二人は川を楽々と跳び越えた。そして、さらに百メートルほど走ると、早川の姿が見えた。
「よかった! どうやらネットワーク回復までに間に合ったようだ。念のため保護ブレスレットに埋め込んでおいた発信機が役に立ったよ」
早川が駆け寄ってきた。
「助かりました。そろそろこの子が限界でした」
少し息の荒い大野木の隣で、綾子がその場にうずくまった。
「大丈夫か?」と訊ねる早川に、綾子は息を切らしながら答えた。
「はあ、はあ、はあ、だい……じょうぶ……です」
懸命に走ったことで何かが吹っ切れた。それに加えて、まるで血が沸き立つような感覚……熱い、身体も心も熱い――――それも綾子が今まで経験したことのない情念だった。

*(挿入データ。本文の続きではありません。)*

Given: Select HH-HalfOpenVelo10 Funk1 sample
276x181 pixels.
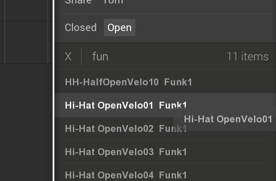Looking at the screenshot, I should [165, 82].
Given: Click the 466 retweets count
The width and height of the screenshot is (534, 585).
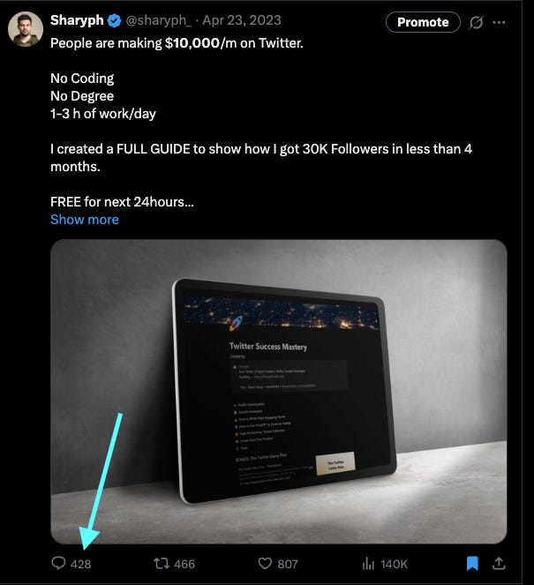Looking at the screenshot, I should (x=184, y=564).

「しかし、何が起きたんだ? ネットワークが全部不通になるなんて……」
「あれを見てください」
と大野木は西の空を指差した。
早川がその方角を見ると、風に大きくたなびく紫煙が立ちのぼっていた。
「な、なにっ! あれは一体……」
「浜松市総合競技場が爆破されました。どうやら、地下がネットワークの基幹基地だったようです。バックアップ用の基地局も同時攻撃を受けている筈です」
「だ、誰がそんなことを!」
「分からない……全く分からない…………」
ようやくネットワークが回復した。街には緊急車両のサイレンが鳴り響いていた。
◆
強風が吹くビルの屋上に、少年は立っていた。風にたなびく総合競技場からの煙と、周囲を取り巻く緊急車両の赤い光が良く見渡せる場所だった。遠くには太平洋も見えた。

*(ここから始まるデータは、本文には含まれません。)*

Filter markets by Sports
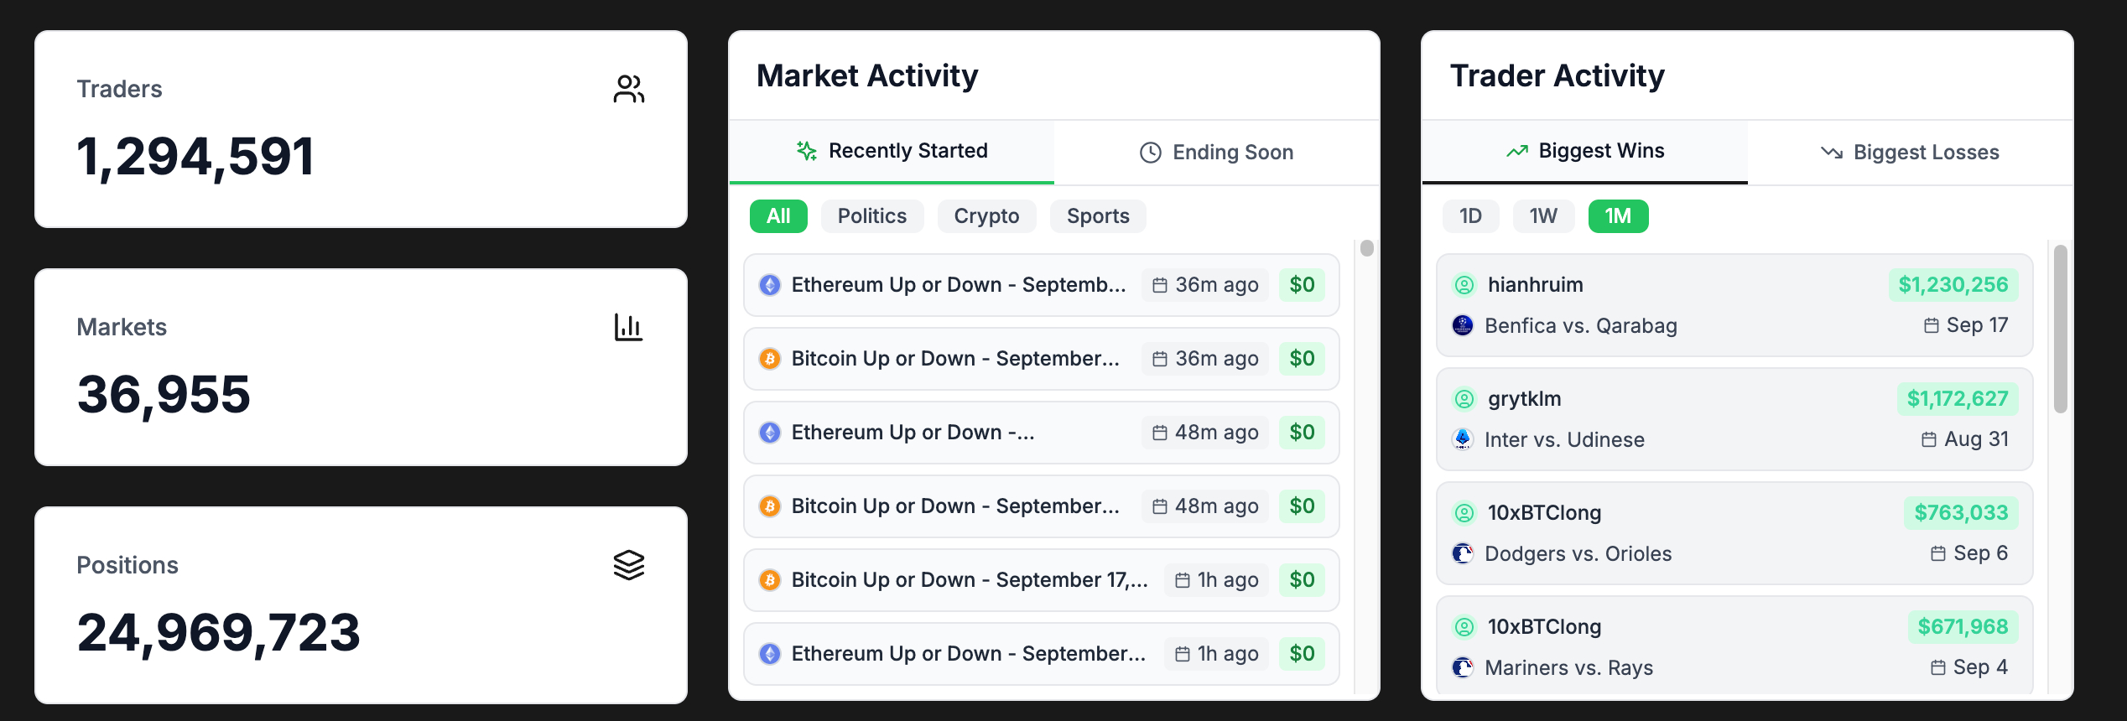Viewport: 2127px width, 721px height. coord(1098,216)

少年の腕は、あのホログラム写真の額縁をしっかりと抱えていた。
「――ご覧よ先生……。救光教の闇に、楔を打ち込む日がついに訪れたよ。先生も一緒に喜んでくれるだろ……」
――この人が本当に自分の教師だったら……母だったら……どんなに嬉しいことか……。
一ノ瀬タカトは、高く立ちのぼり大きく風になびく紫の煙に祈りを捧げた。
ホログラム写真の女性は、七王あずさ――その人だった。